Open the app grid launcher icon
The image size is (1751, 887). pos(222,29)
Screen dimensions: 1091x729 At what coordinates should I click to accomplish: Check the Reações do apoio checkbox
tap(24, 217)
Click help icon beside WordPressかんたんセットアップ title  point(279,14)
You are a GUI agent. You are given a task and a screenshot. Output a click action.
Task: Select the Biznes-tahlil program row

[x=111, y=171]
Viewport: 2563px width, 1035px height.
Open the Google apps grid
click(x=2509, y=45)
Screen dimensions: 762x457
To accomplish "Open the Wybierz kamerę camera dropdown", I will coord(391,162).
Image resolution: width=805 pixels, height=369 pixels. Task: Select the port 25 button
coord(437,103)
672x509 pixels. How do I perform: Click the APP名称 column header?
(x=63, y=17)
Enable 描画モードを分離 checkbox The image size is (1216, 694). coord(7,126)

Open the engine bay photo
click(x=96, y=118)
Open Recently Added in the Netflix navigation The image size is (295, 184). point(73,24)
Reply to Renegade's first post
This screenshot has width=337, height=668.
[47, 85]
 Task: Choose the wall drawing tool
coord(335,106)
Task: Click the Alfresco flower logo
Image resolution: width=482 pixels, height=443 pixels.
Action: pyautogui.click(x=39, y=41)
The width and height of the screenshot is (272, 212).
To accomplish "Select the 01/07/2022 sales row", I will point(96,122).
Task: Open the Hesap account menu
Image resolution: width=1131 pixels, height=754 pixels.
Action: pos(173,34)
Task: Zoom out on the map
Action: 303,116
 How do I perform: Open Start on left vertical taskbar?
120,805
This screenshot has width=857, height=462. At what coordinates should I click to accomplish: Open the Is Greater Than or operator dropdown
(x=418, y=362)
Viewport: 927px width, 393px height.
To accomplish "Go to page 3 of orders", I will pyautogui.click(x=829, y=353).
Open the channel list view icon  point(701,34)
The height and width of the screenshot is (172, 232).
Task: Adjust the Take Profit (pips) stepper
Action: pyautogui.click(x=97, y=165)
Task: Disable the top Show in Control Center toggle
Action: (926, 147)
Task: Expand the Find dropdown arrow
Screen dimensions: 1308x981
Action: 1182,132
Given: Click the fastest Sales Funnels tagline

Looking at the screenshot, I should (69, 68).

◆ ◆ ◆ ◆

§ **Work required**:
Starting with the line containing "Open the channel" and going on through the end of the listing, write those lines out again with "Sales Funnels" replaced by "Landing Pages" and nothing else changed.

§ **Problem solution**:
Open the channel list view icon  point(701,34)
The height and width of the screenshot is (172, 232).
Task: Adjust the Take Profit (pips) stepper
Action: pyautogui.click(x=97, y=165)
Task: Disable the top Show in Control Center toggle
Action: (926, 147)
Task: Expand the Find dropdown arrow
Screen dimensions: 1308x981
Action: 1182,132
Given: Click the fastest Landing Pages tagline

Looking at the screenshot, I should (69, 68).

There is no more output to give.